Es war noch früh, als sie am Theater ankamen, aber das Haus war bereits voller Menschen, die Logen waren gut gefüllt. Sophie klammerte sich ängstlich an Hamiltons Arm, als sie von Maskierten umringt wurden; Madame Berger und Madame Ludwig lachten und plauderten unbeschwert. Isabelle schien zunächst heiter und unbesorgt, bis sie bemerkte, dass sich ihnen zwei unbekannte Masken angeschlossen hatten, die entschlossen schienen, bei ihnen zu bleiben; eine davon war als junger Orientale verkleidet und schien besonders an Olivia Berger interessiert, während die andere ganz in Schwarz gekleidet war und Isabelle wie ein Schatten folgte.

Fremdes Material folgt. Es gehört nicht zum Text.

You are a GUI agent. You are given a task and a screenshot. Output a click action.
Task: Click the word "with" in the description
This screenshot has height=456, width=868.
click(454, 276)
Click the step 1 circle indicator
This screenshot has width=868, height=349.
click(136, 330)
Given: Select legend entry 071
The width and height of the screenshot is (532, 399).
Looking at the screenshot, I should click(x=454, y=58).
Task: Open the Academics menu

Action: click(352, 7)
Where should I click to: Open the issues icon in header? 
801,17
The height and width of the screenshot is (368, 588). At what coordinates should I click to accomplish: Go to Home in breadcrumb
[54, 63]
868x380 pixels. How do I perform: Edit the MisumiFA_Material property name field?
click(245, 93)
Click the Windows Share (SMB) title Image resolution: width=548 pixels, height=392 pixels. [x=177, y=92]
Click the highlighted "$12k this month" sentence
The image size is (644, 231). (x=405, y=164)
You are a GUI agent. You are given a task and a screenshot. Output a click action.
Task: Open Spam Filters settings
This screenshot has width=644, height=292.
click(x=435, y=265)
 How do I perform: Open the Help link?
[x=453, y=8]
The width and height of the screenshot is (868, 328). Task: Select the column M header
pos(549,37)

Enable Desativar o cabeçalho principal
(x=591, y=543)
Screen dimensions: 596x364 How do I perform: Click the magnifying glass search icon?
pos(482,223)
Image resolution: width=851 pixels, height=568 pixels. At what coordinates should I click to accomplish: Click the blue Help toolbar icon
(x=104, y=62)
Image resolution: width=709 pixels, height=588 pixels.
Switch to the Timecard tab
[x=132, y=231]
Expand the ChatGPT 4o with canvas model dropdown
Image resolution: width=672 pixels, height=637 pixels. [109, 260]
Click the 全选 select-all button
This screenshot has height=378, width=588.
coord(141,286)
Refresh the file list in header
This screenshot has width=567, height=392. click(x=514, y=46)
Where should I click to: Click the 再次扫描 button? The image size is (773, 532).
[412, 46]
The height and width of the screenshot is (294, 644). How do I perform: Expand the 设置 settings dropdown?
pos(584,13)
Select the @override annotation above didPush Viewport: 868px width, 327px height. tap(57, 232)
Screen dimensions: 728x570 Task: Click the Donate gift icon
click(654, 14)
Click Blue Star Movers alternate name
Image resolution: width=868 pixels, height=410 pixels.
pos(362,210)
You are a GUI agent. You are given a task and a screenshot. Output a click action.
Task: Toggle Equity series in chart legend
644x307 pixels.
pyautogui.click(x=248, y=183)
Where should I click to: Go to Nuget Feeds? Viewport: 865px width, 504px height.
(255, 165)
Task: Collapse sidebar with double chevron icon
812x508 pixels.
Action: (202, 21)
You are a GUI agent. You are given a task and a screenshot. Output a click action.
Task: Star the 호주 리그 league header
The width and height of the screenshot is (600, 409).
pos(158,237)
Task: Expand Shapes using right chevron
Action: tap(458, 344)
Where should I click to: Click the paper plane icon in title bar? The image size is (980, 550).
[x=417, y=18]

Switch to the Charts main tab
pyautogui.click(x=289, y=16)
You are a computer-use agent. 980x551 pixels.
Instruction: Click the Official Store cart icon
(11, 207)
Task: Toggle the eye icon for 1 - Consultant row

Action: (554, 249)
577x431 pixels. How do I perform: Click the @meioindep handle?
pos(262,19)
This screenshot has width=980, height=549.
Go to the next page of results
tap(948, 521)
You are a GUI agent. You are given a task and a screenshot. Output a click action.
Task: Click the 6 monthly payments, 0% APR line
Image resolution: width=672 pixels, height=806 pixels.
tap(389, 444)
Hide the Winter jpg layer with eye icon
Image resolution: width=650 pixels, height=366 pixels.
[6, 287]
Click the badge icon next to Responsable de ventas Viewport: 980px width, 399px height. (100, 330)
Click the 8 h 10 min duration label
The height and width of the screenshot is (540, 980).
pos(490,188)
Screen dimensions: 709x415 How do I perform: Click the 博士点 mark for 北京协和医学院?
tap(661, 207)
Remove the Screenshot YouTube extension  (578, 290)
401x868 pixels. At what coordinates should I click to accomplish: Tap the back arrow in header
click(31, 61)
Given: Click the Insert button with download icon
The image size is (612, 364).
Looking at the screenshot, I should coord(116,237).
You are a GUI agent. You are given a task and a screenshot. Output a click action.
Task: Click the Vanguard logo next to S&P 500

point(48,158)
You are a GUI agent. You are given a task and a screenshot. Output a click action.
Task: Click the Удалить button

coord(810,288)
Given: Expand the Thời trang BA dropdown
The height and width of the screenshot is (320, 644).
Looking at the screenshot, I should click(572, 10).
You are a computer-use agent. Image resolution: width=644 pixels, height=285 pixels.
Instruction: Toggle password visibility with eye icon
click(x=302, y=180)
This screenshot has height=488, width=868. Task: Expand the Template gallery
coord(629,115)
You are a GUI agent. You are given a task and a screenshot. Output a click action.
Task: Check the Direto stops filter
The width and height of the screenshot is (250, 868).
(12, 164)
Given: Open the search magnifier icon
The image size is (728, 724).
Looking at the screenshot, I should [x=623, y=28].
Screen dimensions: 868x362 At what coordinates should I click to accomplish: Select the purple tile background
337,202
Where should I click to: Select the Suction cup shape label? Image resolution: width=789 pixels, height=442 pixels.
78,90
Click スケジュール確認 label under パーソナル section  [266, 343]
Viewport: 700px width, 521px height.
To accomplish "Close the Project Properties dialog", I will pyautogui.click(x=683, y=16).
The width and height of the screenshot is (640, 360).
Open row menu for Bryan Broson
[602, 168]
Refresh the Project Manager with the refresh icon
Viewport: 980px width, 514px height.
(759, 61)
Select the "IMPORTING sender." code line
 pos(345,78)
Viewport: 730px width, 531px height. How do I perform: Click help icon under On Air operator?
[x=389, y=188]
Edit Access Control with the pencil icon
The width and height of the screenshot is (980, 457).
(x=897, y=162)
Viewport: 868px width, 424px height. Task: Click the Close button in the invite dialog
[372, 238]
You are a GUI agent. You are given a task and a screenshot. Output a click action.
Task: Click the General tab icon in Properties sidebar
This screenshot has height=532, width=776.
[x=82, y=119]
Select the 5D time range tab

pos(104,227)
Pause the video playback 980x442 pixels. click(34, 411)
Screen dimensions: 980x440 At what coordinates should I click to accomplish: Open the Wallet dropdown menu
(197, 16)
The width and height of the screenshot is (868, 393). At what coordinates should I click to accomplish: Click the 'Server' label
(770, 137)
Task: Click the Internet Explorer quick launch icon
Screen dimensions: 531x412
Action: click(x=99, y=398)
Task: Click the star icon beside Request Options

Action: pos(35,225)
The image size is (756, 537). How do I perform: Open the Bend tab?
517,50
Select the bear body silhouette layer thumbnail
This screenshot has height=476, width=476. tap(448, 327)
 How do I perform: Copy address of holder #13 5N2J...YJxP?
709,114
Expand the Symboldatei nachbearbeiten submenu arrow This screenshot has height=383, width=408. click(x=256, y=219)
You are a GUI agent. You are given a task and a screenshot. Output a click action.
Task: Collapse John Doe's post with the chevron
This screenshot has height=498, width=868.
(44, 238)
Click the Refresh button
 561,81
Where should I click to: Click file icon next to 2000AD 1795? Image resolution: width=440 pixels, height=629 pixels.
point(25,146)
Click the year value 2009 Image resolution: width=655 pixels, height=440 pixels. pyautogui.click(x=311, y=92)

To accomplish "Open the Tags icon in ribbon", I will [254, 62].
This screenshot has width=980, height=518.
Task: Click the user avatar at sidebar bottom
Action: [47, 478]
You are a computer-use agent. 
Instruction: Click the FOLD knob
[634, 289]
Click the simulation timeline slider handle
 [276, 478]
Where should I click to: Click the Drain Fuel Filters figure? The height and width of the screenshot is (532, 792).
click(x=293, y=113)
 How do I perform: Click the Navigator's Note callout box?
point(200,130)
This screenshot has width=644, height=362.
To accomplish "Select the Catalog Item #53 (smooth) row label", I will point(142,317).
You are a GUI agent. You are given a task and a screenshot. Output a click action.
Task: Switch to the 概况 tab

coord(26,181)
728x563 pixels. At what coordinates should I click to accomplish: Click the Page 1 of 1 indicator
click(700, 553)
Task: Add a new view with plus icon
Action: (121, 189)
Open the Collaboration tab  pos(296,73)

„Es ist bestimmt viel angenehmer, von oben zuzusehen“, bemerkte sie schließlich, „dort ist weniger Gedränge und man kann sich besser unterhalten.“
„Wenn es noch freie Logenplätze gibt und Sie lieber dort oben wären, dann werde ich versuchen, welche zu bekommen“, sagte Hamilton.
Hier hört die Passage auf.